::: Geselecteerd fragment :::

D66

Zoek in www.D66.nl _____________ zoek Brussel Vandaag
Partijblad Democraat
Idee

28 mei 2001

Grond is Macht

Francisca Ravestein

Bijdrage in eerste termijn van de fractie van D66 aan het debat over de nota "Op grond van nieuw beleid"

Het is vierentwintig jaar geleden dat er voor het laatst in de Kamer gesproken is over grondpolitiek. Daarom wil ik het kabinet graag complimenteren met het feit dat nu, weliswaar op verzoek van de kamer, deze discussie weer is gestart. Met name de eerste ondertekenaar van deze nota die deel uitmaakte van het kabinet dat destijds in 1977 hierover gestruikeld is verdient onze waardering. Hij stond aanvankelijk niet te trappelen, maar is kennelijk nu ook overtuigd dat bij het grondbeleid een actievere rol van de overheid nodig is. Ik zal de voorstellen van het kabinet dan ook met een positieve grondhouding tegemoet treden, maar op een aantal punten is volgens D66 verder aanscherping gewenst en zelfs noodzakelijk. D66 heeft in een eigen notitie "Strijd om schaarse grond" een aantal aanbevelingen gedaan voor een effectief grondbeleid en deze zijn gedeeltelijk ook terug te vinden in deze nota. Wel moet me van het hart dat erg veel onderzoek wordt voorgesteld en relatief weinig nieuw beleid. Ik heb ook altijd bepleit dat we het eens moesten worden over het grondbeleid voordat de kaarten van de Vijfde Nota waren ingetekend. Dat lijkt nu te lukken, zelfs als de rode en groene contouren ruim voor 2005 worden vastgesteld, wat hopelijk wel het geval zal zijn.

"Wie de grond heeft heeft de macht" prijkte enkele maanden geleden op de omslag van een vastgoedtijdschrift. En zo is het ook en daarom vind ik het in een zo dichtbevolkt land als Nederland te verdedigen dat de overheid zich bemoeit met de grondpolitiek. Velen zien dit als een onwelkome overheidsbemoeienis, maar als we ons eigen landelijk ruimtelijk beleid serieus willen nemen en ook optimale voorwaarden willen scheppen om dit uit te voeren dan moet het instrumentarium worden uitgebreid. Hierbij is het primaire doel voor D66 niet zozeer het tegengaan van speculatie, maar het kunnen realiseren van kwalitatief goede plannen tegen een redelijke prijs voor de burger. Daarnaast is er het belang van het behoud van voldoende open ruimte, wat inhoudt dat herstructurering gestimuleerd moet worden en bouwen in het groen ontmoedigd.

:::

» **Uit te voeren opdrachten**:
1. Beantwoord de volgende vragen over de tekst over grondpolitiek.
(a) Hoeveel jaar geleden is er volgens de tekst voor het laatst in de Kamer over grondpolitiek gesproken?
(b) Welke titel heeft de eigen notitie van D66 met aanbevelingen voor een effectief grondbeleid?
(c) Welke uitspraak stond enkele maanden eerder op de omslag van een vastgoedtijdschrift?
2. Geef bij elke bewering aan of die overeenkomt met de tekst over grondpolitiek. Antwoord met ja of nee en citeer de woorden uit de tekst die de doorslag geven.
(a) Voor D66 is het tegengaan van speculatie het primaire doel.
(b) In de nota wordt veel onderzoek en relatief weinig nieuw beleid voorgesteld.
(c) Bouwen in het groen moet worden gestimuleerd.
3. Leg in één tot drie zinnen uit waarom overheidsbemoeienis met de grondpolitiek volgens de tekst over grondpolitiek te verdedigen is.

::: Regels :::

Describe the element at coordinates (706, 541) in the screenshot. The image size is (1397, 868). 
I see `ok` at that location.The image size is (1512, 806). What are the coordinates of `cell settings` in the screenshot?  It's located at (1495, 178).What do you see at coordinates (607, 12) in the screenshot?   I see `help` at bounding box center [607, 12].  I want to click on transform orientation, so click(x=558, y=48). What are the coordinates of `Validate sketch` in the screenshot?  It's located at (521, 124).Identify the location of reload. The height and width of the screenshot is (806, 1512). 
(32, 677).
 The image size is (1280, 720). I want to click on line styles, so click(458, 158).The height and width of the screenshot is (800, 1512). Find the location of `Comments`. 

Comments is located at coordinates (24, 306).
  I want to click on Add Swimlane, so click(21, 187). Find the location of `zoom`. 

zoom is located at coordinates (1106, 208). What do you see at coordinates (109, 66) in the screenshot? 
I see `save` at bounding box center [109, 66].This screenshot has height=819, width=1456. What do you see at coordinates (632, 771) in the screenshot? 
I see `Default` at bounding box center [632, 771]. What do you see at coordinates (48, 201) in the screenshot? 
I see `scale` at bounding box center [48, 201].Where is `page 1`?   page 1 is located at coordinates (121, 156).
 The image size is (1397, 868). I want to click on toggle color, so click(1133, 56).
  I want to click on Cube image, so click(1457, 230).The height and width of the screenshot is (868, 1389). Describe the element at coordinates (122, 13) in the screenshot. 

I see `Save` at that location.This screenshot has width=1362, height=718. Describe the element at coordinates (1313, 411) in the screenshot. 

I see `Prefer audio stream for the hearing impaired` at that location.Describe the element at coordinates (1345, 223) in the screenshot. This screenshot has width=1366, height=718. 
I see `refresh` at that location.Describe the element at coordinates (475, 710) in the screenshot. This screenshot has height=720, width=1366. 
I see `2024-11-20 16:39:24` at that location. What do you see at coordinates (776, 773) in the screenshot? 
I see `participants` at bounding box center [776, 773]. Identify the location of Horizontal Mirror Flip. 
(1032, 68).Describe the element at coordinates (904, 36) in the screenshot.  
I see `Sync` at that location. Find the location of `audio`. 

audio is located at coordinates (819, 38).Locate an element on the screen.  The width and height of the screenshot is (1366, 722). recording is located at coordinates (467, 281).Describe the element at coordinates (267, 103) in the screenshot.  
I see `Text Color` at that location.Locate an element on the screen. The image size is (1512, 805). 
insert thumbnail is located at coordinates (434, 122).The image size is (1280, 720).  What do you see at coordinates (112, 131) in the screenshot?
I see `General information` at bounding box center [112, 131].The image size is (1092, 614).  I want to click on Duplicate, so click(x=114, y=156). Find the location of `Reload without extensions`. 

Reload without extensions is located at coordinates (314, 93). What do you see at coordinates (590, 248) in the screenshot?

:::

» **Antwoorden per opdracht**:
1.
(a) Vierentwintig jaar geleden.
(b) "Strijd om schaarse grond".
(c) "Wie de grond heeft heeft de macht".

2.
(a) Nee: "het primaire doel voor D66 niet zozeer het tegengaan van speculatie"
(b) Ja: "erg veel onderzoek wordt voorgesteld en relatief weinig nieuw beleid"
(c) Nee: "herstructurering gestimuleerd moet worden en bouwen in het groen ontmoedigd"

3. Wie de grond heeft, heeft de macht. Daarom is het in een zo dichtbevolkt land als Nederland te verdedigen dat de overheid zich met de grondpolitiek bemoeit. Wie het eigen landelijk ruimtelijk beleid serieus wil nemen en optimale voorwaarden wil scheppen om dat uit te voeren, moet bovendien het instrumentarium uitbreiden.